Gruppenfoto von der Grundsteinlegung für das neue Obertrauner Einsatzzentrum.
  • Gruppenfoto von der Grundsteinlegung für das neue Obertrauner Einsatzzentrum.
  • Foto: Karina Rastl
  • hochgeladen von Philipp Gratzer

OBERTRAUN. Es waren viele lange Planungsgespräche und ebenso intensive wie komplexe Finanzierungsverhandlungen notwendig, ehe am vergangenen Wochenende der ersten „Grundstein“ zum Bau des neuen Obertrauner Einsatzzentrum gelegt werden konnte. Damit das Finanzierungsvolumen von knapp 2,4 Mio.
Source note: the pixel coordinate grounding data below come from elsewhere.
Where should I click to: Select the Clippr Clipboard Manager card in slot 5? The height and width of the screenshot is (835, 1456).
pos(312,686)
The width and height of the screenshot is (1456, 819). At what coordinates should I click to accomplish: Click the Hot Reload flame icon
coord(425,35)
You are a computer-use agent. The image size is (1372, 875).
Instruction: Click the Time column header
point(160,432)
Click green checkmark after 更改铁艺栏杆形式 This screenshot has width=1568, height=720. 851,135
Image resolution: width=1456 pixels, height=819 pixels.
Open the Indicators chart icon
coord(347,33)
Euro sichergestellt werden konnte, waren im Vorfeld etliche Gespräche zwischen der Gemeinde und den Einsatzkräften, vor allem aber mit dem Land Oberösterreich notwendig. Beim Finanzierungsergebnis haben sich alle Beteiligten bestmöglich bemüht und konnte eine für alle Seiten akzeptable Lösung gefunden werden.

Unterstützung vom Land OÖ

Einerseits für die Einsatzkräfte, die sich mit entsprechenden Eigenmittel beteiligten, die Gemeinde, die für die Finanzierung von der Aufsichtsbehörde bewilligte Darlehen aufnehmen kann und das Land Oberösterreich, die mit drei Förderstellen am Projekt beteiligt ist. Neben dem Gesundheitsreferat und einem Zuschuss aus dem Katastrophenfond kommt der „Löwenanteil“ (über 2 Millionen Euro) direkt von der Gemeindeabteilung des Landes. Gemeindereferentin Birgit Gerstorfer bei der Grundsteinlegung in Obertraun: „Neben der Wichtigkeit des Gebäudes für die Einsatzkräfte war es für das Projekt mehr als wichtig, noch in diesem Jahr und vor der Umsetzung der „Gemeindefinanzierung Neu“ die Mittel zur Verfügung zu stellen.“

Dank an die Ehrenamtlichen

Das neue Einsatzzentrum umfasst zeitgemäße Einsatz- und Besprechungsräumlichkeiten, damit die Einsatzkräfte im Anlassfall best- und schnellstmöglich Hilfe leisten zu können. „Ein großes Danke an alle Stellen, die bei der Finanzierung mitwirken, vor allem LRin Gerstorfer, die erst durch ihren Einsatz die Finalisierung möglich gemacht hat. Danke auch an die Einsatzkräfte für die vielen Stunden, die sie ehrenamtlich leisten", war Bürgermeister Egon Höll bei der „Grundsteinlegung“ sichtlich erleichtert.